→ **Your task**
Please reproduce the stretch of the book conversation below from "(You could say" through "that grander scheme.", word for word.

→ **Excerpt provided**
That is what it did. This is the place that powered that.
(You could say its sister was Pittsburgh with the steel mills, but Pittsburgh used some of the coal from our valley to smelt the steel.)
DelSheree: It’s interesting to see those connections and looking at the story through the child character, she has no idea of the bigger picture of what’s going on. She’s excited about the cookies…
(I loved the scene with the cookies. I’m just getting ready to do that with my daughter…)
But it does give you the sense of isolation, reading it as an adult and being aware of everything else going on.
That was interesting because my mind’s making the connection as I read. (Like, oh my gosh) the protections that are in place now, everything that’s come from this burst of industry and trying to manage that now – young you in the book is just so unaware of all of it in that grander scheme.
But yet, she’s seeing those day-to-day impacts that in that younger mind she is realizing that it doesn’t seem so great. But she doesn’t have the experience and the knowledge at that point to draw those conclusions, and so you leave it for the reader to make those connections and think through that.
I found that very effective. It did make me stop and think and take a break so that I could ponder and then dive back into it.
I was going to ask you if that was intentional. I love that it was, that you were planning it that way and wanted to keep it separate.
I think that was extremely effective in making this a very thought-provoking book.
Catherine: I have to say, there are several things going on.
One is that I love museums. I was a museum professional for a while.
And actually, I see this book as a museum.
If you look at the table of contents, you see that there are these seven pieces about the Inness painting, and in between there are these pieces from the perspective of the child – you are actually going in different [museum] galleries. (That’s how I see it!)
I love that you talked about the cookies, by the way.
I have a question for you because you’ve written so many books. Do you use food in your books?
DelSheree: In some of them, it’s a pretty big focus – especially in some of my more recent writing. I would probably have to sit and think about why that is.
I think for me, growing up, food was a big part of family events and people getting together, and seeing people I didn’t see very often. Some of the better memories.
Catherine: And so food is one of those things it helps us ground families.
But I have another reason for using it.
One of the things we haven’t said that the book has ethnicity in it.
I grew up in the most concentrated place of languages [of its time] in the 19th century.

→ **Data supplied**
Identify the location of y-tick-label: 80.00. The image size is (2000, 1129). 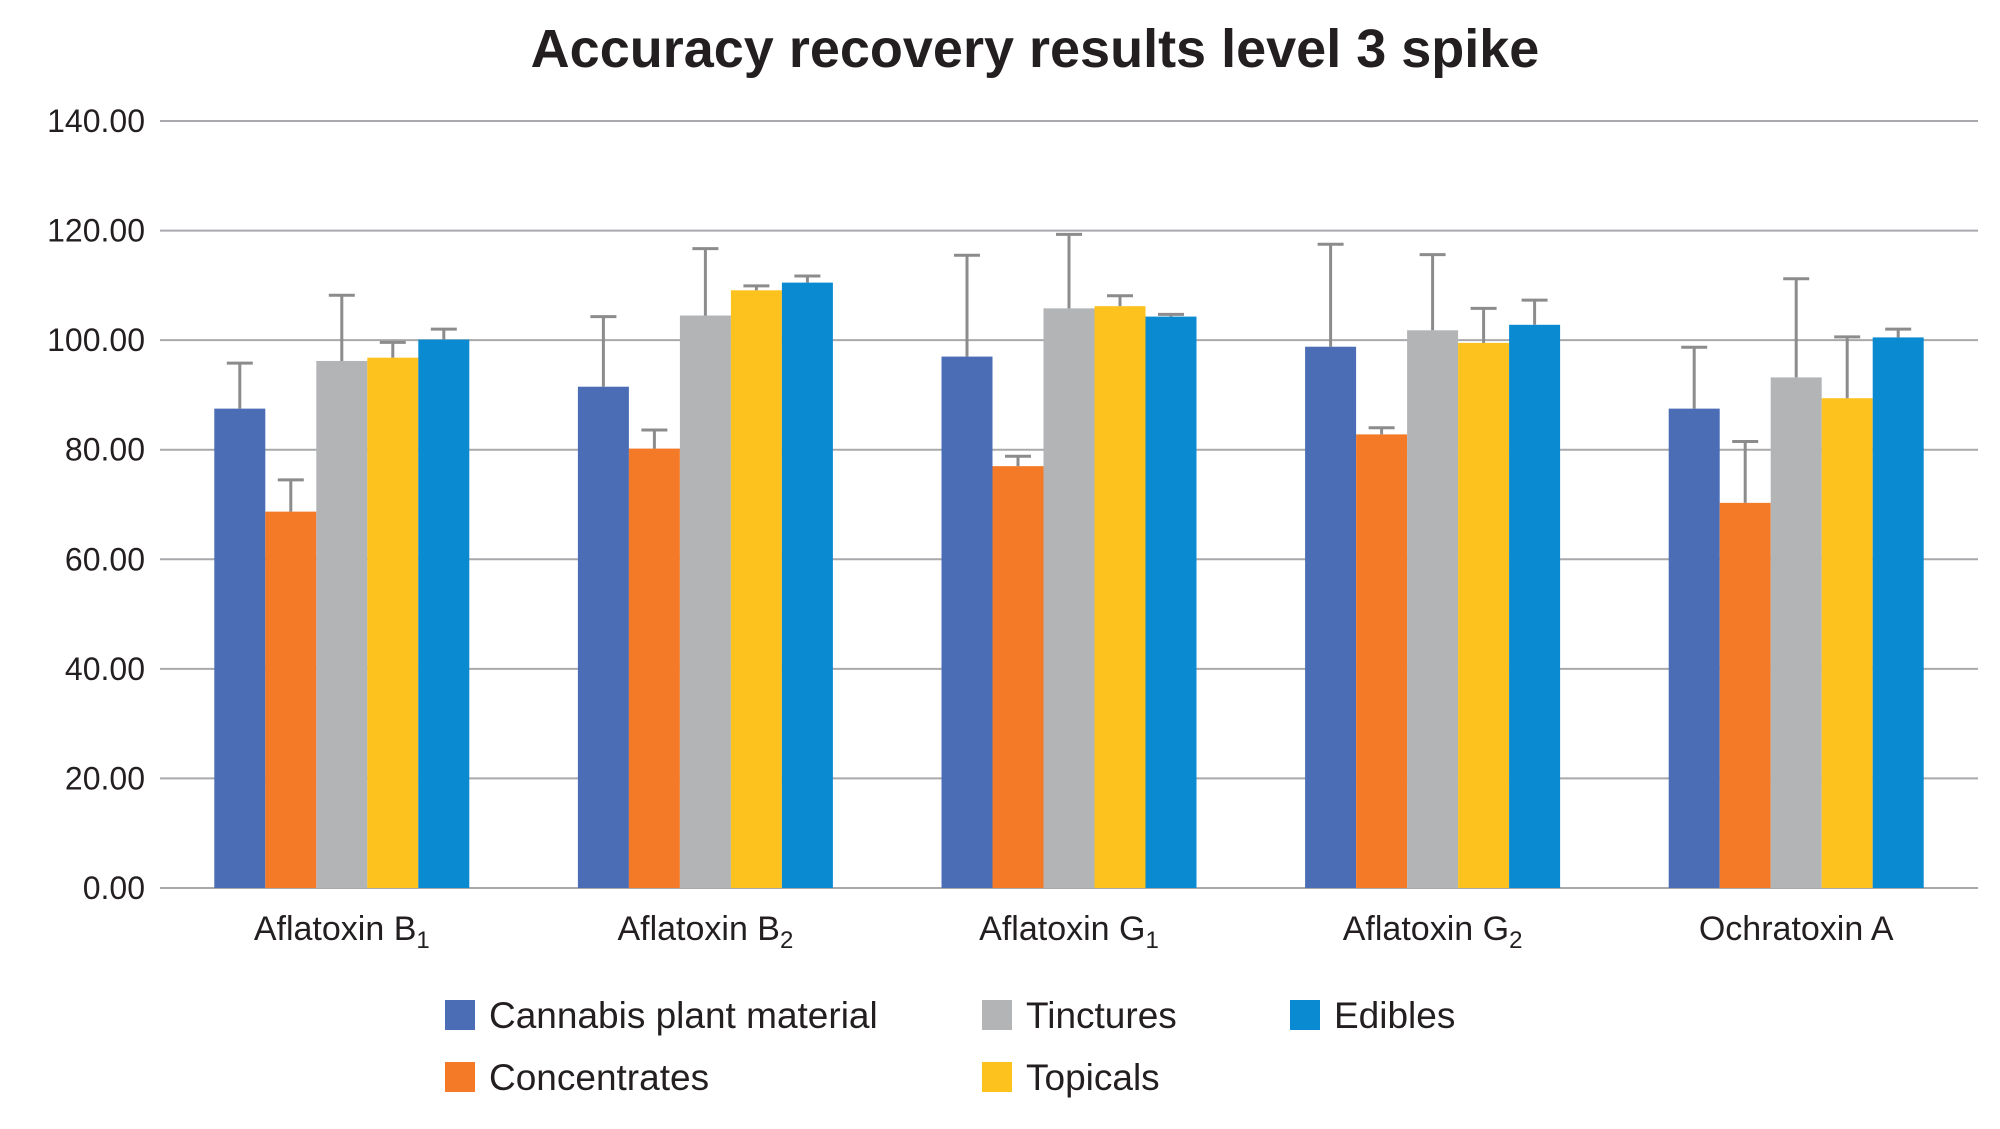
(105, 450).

---

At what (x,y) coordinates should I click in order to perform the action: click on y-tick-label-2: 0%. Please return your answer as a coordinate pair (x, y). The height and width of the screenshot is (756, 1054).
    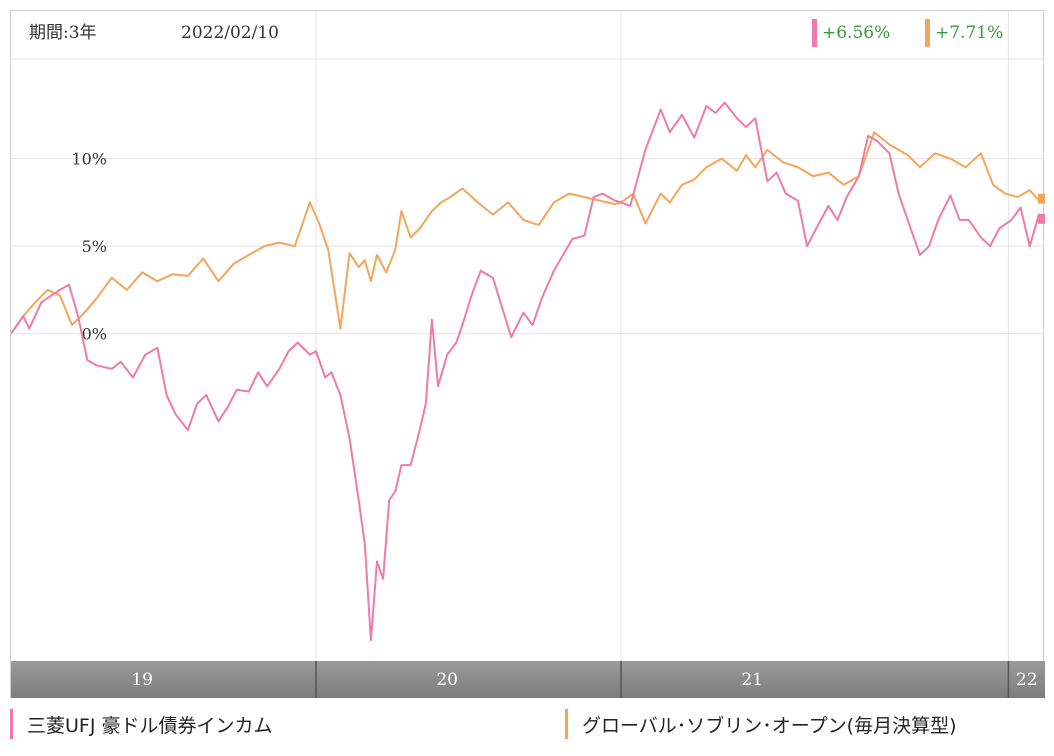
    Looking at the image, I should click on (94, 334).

→ **Answer area**
(You could say its sister was Pittsburgh with the steel mills, but Pittsburgh used some of the coal from our valley to smelt the steel.)
DelSheree: It’s interesting to see those connections and looking at the story through the child character, she has no idea of the bigger picture of what’s going on. She’s excited about the cookies…
(I loved the scene with the cookies. I’m just getting ready to do that with my daughter…)
But it does give you the sense of isolation, reading it as an adult and being aware of everything else going on.
That was interesting because my mind’s making the connection as I read. (Like, oh my gosh) the protections that are in place now, everything that’s come from this burst of industry and trying to manage that now – young you in the book is just so unaware of all of it in that grander scheme.